De vuelta a mi asiento, volví a girar la vista hacia la derecha cuando empezó la segunda parte, pero las torres y la cúpula del Palau Nacional ya no se veían. Tampoco el Tibidabo, en el fondo, donde una luz roja que parpadeaba, supongo, era la torre de Collserola. Como a los que estamos podridos de literatura nos pasan estas cosas, en vez de Maragall esta vez pensé en L’absència, aquel poema de Josep Carner que tiene la luz como protagonista ausente y el deseo en no estar solos cuando ya todo sea solo oscuridad. “Si cal que encara et vegi, lloc meu i fe primera,/ que sigui un dia de tardor i a seny d’estels..." dicen los primeros versos, para más adelante, en la segunda estrofa, rogar que "I en l'agombol del vespre, que alguna veu molt pura/ desgrani la tonada que el meu bressol oí". Pensé en él porque lo que sentí yo por primera vez en la cuna fue el Cant del Barça, supongo, la letra del cual me aprendí antes que el Padre Nuestro. Después, sí, también crecí oyendo como mi abuelo hablaba del viaje a Basilea el año 1979 como si fuera una peregrinación, o viendo cómo hacía ayuno cada vez que el Barça perdía.

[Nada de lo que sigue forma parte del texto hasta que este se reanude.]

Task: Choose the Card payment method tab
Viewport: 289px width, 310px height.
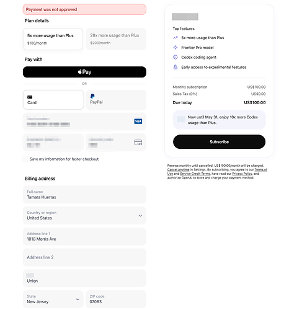Action: point(53,100)
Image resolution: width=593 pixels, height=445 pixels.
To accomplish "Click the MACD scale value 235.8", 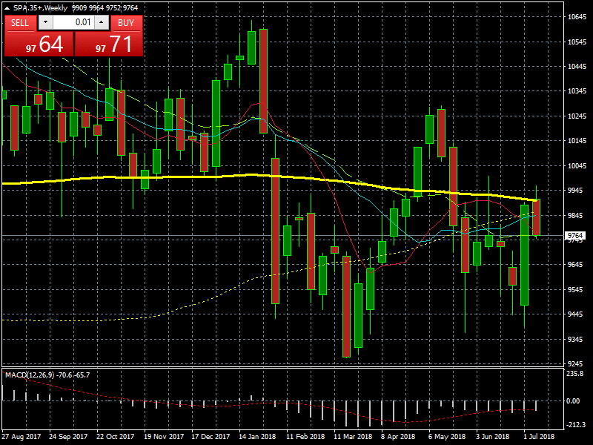I will pyautogui.click(x=574, y=375).
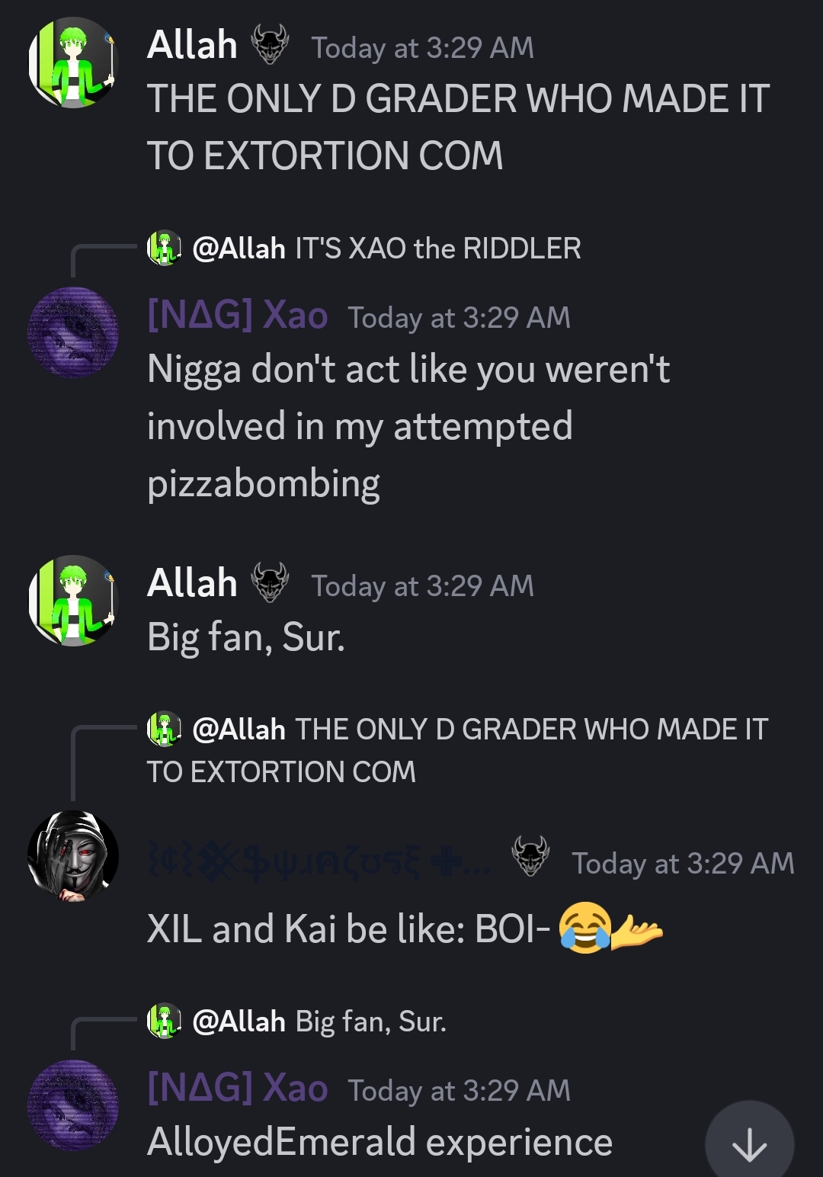This screenshot has height=1177, width=823.
Task: Open the bottom [NΔG] Xao purple avatar
Action: pyautogui.click(x=73, y=1105)
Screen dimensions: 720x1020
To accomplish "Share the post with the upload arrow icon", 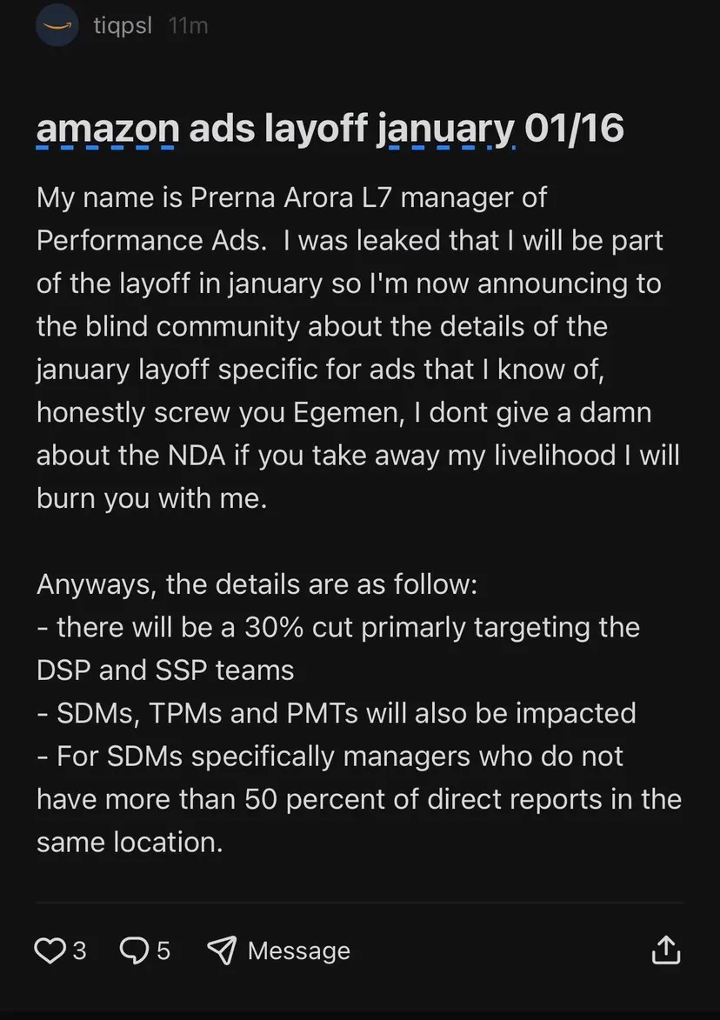I will pyautogui.click(x=666, y=950).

Me pasé la segunda parte entera coreando cánticos como si estuviera en misa y dándome cuenta que lo que más me fascina de la fe, tenga el color que tenga, es que es irracional y misteriosa, pero a la vez nos aferramos a ella porque habla de unos valores, de una identidad o de unos rituales que nos ligan con aquello que nos ha hecho ser. O con aquello que queremos ser cuando ya no seamos nada. Por eso el poema de Carner no es un poema, sino una súplica. Seguramente una hora antes del partido no habría dicho nunca en la vida que aquellos versos pudieran tener relación con Lamine Yamal, pero inesperadamente me di cuenta de que la fe primera del mejor futbolista del mundo y la mía eran diferentes en la forma, pero idénticas en el fondo: él había decidido hacer el ramadán por su abuela, mientras que yo, en el amparo de la noche de un martes, estaba sentado en la localidad de un campo de fútbol comiendo cacahuetes por mi abuelo y mi padre. Es decir, por aquellas dos voces purísimas que ya no están, pero que me guiaron desde la cuna, quizás porque no hay ninguna fe más potente que esta: la de hacer las cosas por amor a los otros. Incluso, un ayuno. Incluso, un poema. Incluso, a veces, un artículo que nunca leerán.